EU Referendum: Statement by the Primus of Scotland

Posted Jun 24, 2016

The primus of the Scottish Episcopal Church, the Most Rev. David Chillingworth, bishop of St. Andrews, Dunkeld and Dunblane, has responded to yesterday’s EU referendum in the U.K. with the following statement.


The decision of the people of the United Kingdom to leave the European Union is one of the most significant political events of our generation. It turns away from the long term project of building a new Europe following the devastation of two World Wars. It aspires to reclaim national sovereignty and to establish Britain as a major independent world trading nation.

The people have spoken and the will of the people must be respected.
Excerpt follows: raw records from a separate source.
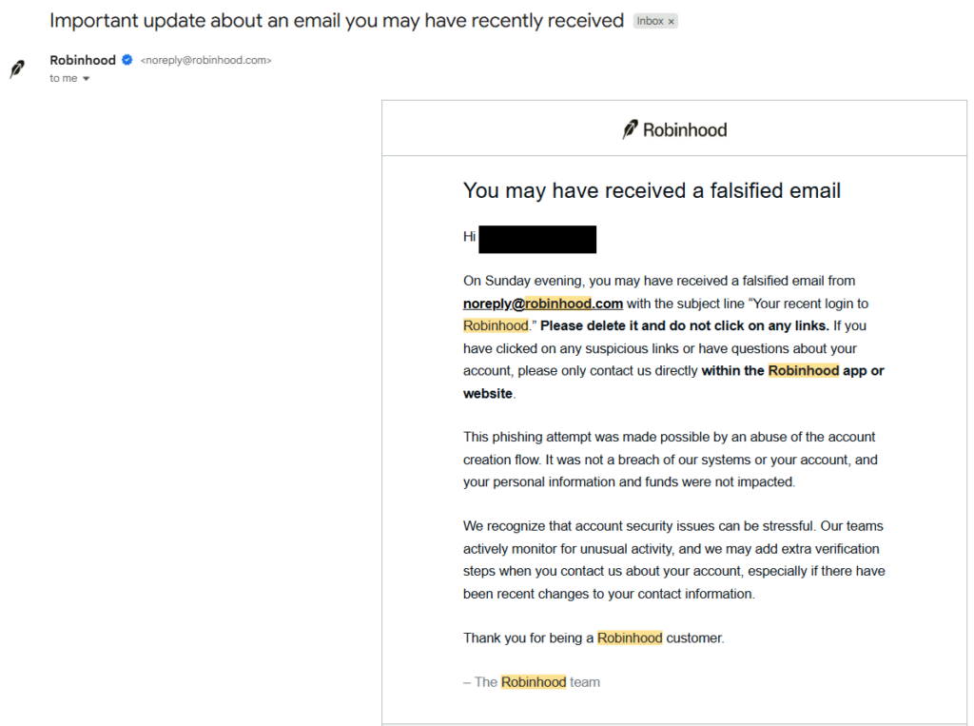Screen dimensions: 974x726
Task: Remove the Inbox label with its x
Action: (671, 21)
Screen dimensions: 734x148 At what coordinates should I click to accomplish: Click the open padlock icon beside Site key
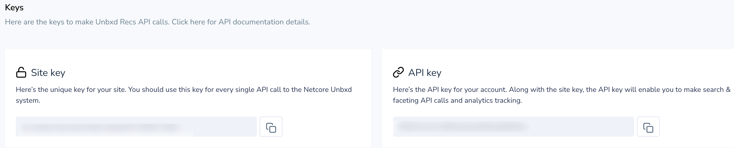point(21,72)
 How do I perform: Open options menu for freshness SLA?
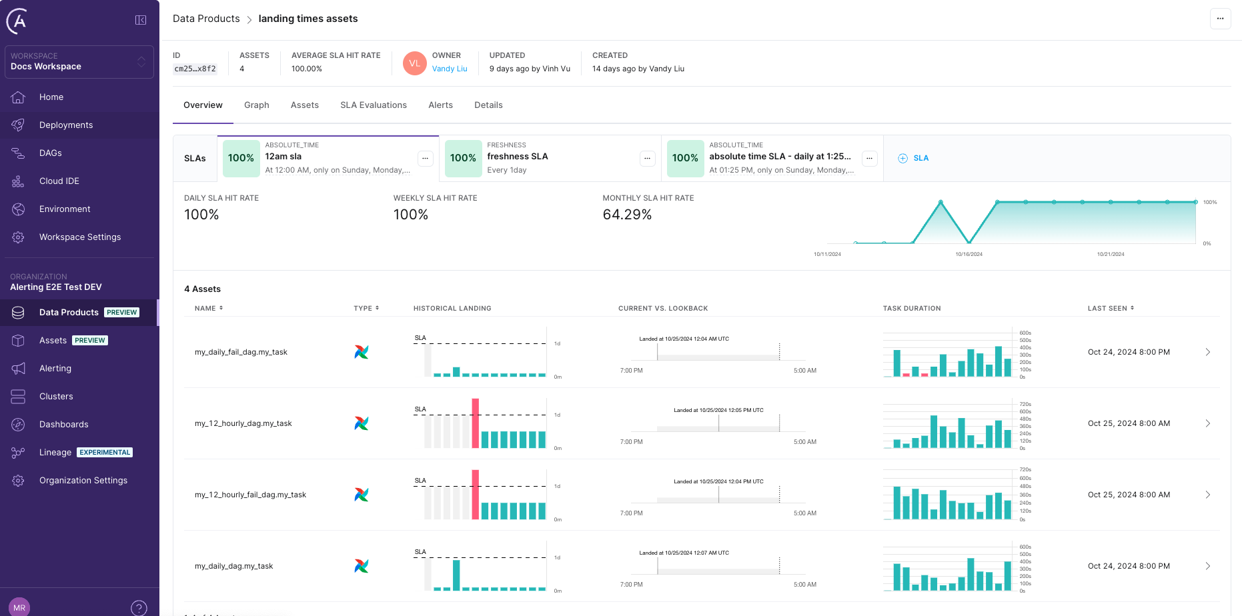647,158
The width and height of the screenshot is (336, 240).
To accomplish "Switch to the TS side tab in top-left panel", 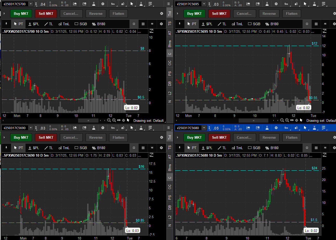I will (170, 23).
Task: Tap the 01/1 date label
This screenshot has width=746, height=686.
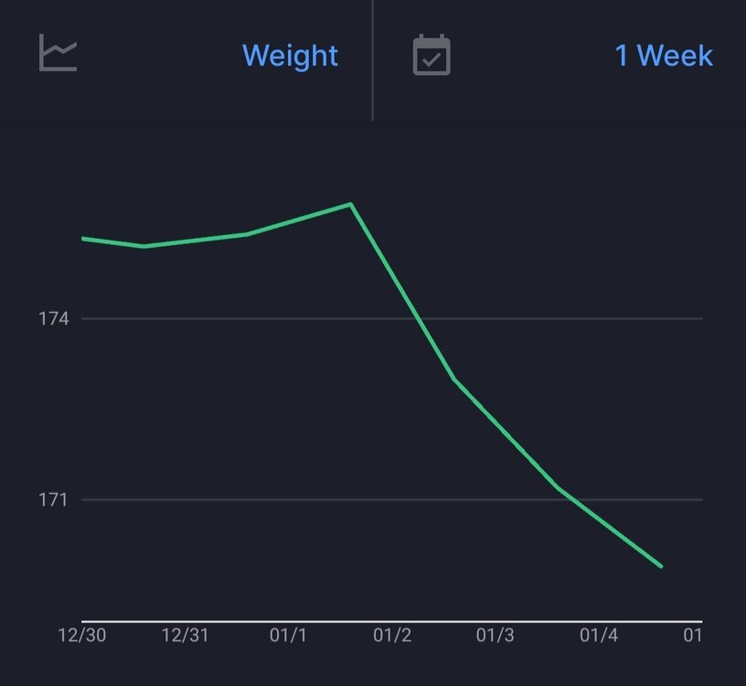Action: (289, 636)
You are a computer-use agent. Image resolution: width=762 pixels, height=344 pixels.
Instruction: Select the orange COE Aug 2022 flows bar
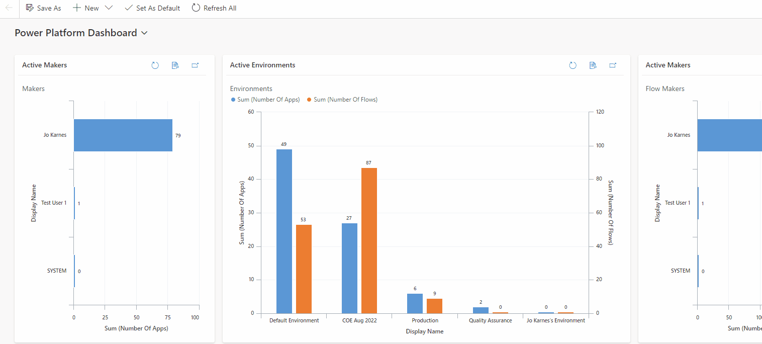(x=369, y=240)
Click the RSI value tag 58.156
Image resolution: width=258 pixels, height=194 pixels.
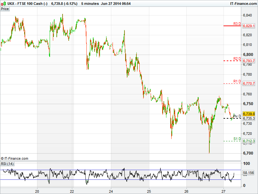[249, 173]
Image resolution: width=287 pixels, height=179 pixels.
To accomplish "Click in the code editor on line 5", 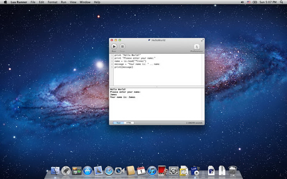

In a hard-fought and at times bruising campaign, it has been clear that debate about Europe has allowed a number of difficult issues to come to the surface. The debate and the patterns of voting suggest that our politicians in recent years may not have paid sufficient attention to some of the deeper issues which are present in our life. The inevitable and necessary period of reflection which must now follow will allow space for questions of poverty and immigration to be explored.

Those of us who live in Scotland are aware that the outcome of the Referendum is potentially of great significance. We hope that our politicians on all sides will take time for careful reflection and consultation.

This a time when we should hold all of our political leaders in our prayers.


Chillingworth also spoke on BBC Scotland this morning with the following Thought for the Day.

So now we know. There is some sense of an end point. But this leave result really marks the beginning of a long period – a time for working out of the implications of the choice which the people have made. That will occupy us for years to come.

It’s another beginning too – the beginning of the process by which we find healing after a bruising Referendum Campaign. It’s part of the way we do things that there are some issues so important that we should ‘let the people decide’. But as the campaign has run its course over the past weeks and months, there has been growing concern about whether that has led to a tendency to over-simplify complex issues and to political debate which has at times been fractious and angry. We may regret this – but it also shows how important this choice has been.

So now we have to put it all together again.

Faith can be about many things. I believe that it’s particularly about how we deal the painful past and find healing – in less religious language it how we let go and make a new start. You can probably hear in my accent a bit of Northern Ireland – where I was one of many who worked to lay to rest the legacy – not just of a short and bruising Referendum campaign – but of hundreds of years of bad history.

To say that ‘that was then and now is now’ isn’t enough. You have be able again to recognise the ‘other’ person as somebody of integrity – that person whom you may have thought and maybe said was lying or scaremongering or bringing in issues which were nothing to do with the matter in hand.

That means relationship – lots of coffee and talking which is serious and quiet. It means that, in the period of difficulty and uncertainty into which we are entering, our elected representatives express clarity but have the courage to be flexible.

To fight the political battles with passion – that’s what politicians are for. But they must also build the agreements which bring measured and ordered movement. That’s what the people who have voted now need.